NIRD Backup

NIRD provides backup as a service. Projects using the NIRD Data Peak (TS) service can opt in to use the NIRD Backup service to ensure a secondary copy of the dataset(s) that require a higher level of security. Data owners/data custodians can make decisions regarding the level of security needed for each dataset in a granular manner. This will persist during the tenure of the project. The backup service can be requested by flagging this in the application form for storage resources during regular calls.

The backup is from TS to DL.

Should there be requirement for backup for certain dataset(s), those must use the Data Peak service, i.e., be placed on the TS resource.

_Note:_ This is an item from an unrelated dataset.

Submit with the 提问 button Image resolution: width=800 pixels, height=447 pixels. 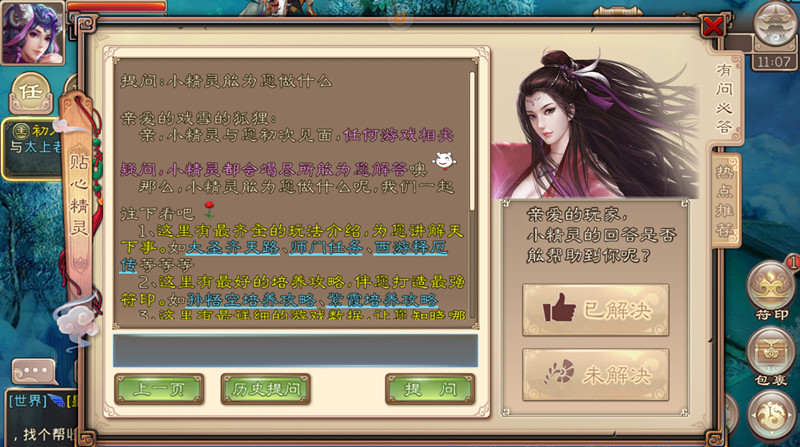[x=430, y=389]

For example, a project may be using both Data Peak and Data Lake services, and such, has an allocation on both TS and DL resources. In this case the project can decide how to use the dedicated storage resources. However, should one require backup for a particular dataset, then:

  • that shall be flagged during the application process,

  • and that dataset shall be placed on the TS resource.

Note

Notice that datasets using the NIRD Data Lake (DL) service cannot opt in for the NIRD Backup service.

  • The Data Peak (TS) path on the system is /nird/datapeak. For backward compatibility, a parallel mount point to /nird/projects is maintained.

  • The Data Lake (DL) path on the system is /nird/datalake

We advise projects to assess which of the dataset needs a higher level of security and should be backed up.

In general, one can consider which data can be easily reproduced, and which are copies of files stored on other storage resources. These data normally do not need backup service.

Restoring data from backup is done by NRIS. Should you need to restore data from backup, please contact NRIS support.

Include, exclude rules

Warning

Projects will be able to control which file are included and which are excluded from backup.

Notice, this system is currently only partially implemented. Please notify operations if you have adjusted the control file.

The solution for including or excluding data from backup for projects using the Data Peak service is implemented by using a control file.

The control file is named .replication_exclude and must be placed in the root of the project directory. e.g.: /nird/projects/NS1234K/.replication_exclude

To exclude specific files or directories, those shall be listed in the .replication_exclude control file. Each file or directory which is to be excluded from replication, shall be added as a separate line.

Lines in the .replication_exclude control file starting with # or ; are ignored.

Excluding a specific file

To exclude the /nird/projects/NS1234K/datasets/experiment/tmp_file.nc file, add /datasets/experiment/tmp_file.nc into the .replication_exclude control file as a line on its own.

Excluding a directory

To exclude the /nird/projects/NS1234K/datasets/non_important/ directory, add /datasets/non_important into the .replication_exclude control file as a line on its own.

Mentions of /datasets on its own, would exclude everything in that directory.